#### [Data in this exercise]
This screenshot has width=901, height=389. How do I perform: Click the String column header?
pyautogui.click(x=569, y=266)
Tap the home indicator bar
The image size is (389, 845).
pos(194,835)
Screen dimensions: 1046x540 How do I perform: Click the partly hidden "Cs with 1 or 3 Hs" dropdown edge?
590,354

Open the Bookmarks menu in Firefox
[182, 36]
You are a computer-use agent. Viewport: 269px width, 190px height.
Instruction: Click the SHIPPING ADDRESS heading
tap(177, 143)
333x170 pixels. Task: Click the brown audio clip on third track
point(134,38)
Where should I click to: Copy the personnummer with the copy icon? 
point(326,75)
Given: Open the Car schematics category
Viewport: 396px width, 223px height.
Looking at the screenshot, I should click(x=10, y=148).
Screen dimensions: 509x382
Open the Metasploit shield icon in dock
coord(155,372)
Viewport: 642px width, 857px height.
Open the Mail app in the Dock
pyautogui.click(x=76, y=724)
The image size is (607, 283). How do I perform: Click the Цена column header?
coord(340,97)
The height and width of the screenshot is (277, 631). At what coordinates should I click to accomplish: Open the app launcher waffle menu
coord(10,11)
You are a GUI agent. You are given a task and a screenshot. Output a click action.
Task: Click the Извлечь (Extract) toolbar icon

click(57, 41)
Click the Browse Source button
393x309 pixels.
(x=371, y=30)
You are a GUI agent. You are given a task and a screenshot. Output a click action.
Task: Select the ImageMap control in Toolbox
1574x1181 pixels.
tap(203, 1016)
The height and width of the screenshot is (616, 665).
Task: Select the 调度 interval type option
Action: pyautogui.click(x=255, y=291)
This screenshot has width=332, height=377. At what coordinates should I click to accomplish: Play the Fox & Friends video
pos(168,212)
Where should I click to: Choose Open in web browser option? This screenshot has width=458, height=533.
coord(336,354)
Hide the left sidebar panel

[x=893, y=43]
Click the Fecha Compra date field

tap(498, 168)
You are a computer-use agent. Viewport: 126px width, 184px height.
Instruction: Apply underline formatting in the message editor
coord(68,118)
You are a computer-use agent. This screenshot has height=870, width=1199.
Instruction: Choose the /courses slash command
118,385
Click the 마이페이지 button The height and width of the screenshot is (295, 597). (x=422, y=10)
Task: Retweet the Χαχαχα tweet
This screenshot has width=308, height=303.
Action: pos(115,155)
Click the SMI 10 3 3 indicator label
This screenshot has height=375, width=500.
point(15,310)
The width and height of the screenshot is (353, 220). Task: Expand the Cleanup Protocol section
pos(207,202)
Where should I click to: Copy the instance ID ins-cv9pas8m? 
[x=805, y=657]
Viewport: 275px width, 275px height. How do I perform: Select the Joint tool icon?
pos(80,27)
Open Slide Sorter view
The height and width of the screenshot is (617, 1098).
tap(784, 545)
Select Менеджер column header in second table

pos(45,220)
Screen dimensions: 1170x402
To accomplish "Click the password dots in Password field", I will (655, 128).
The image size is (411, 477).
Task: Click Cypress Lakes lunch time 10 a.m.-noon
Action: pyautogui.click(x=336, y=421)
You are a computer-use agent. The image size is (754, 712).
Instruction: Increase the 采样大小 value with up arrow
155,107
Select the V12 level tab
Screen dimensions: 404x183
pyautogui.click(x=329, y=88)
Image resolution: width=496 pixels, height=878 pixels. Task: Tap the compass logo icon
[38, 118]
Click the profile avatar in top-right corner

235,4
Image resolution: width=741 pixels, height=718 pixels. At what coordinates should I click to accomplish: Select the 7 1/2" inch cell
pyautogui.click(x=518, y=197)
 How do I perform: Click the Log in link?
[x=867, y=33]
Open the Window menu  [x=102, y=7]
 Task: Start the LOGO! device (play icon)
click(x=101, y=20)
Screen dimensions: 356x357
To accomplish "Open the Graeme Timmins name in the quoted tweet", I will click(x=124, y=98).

#### [Instructions to follow]
Looking at the records above, how many lines contain "agent"? Only the number is needed.

#### [Solution to this task]
6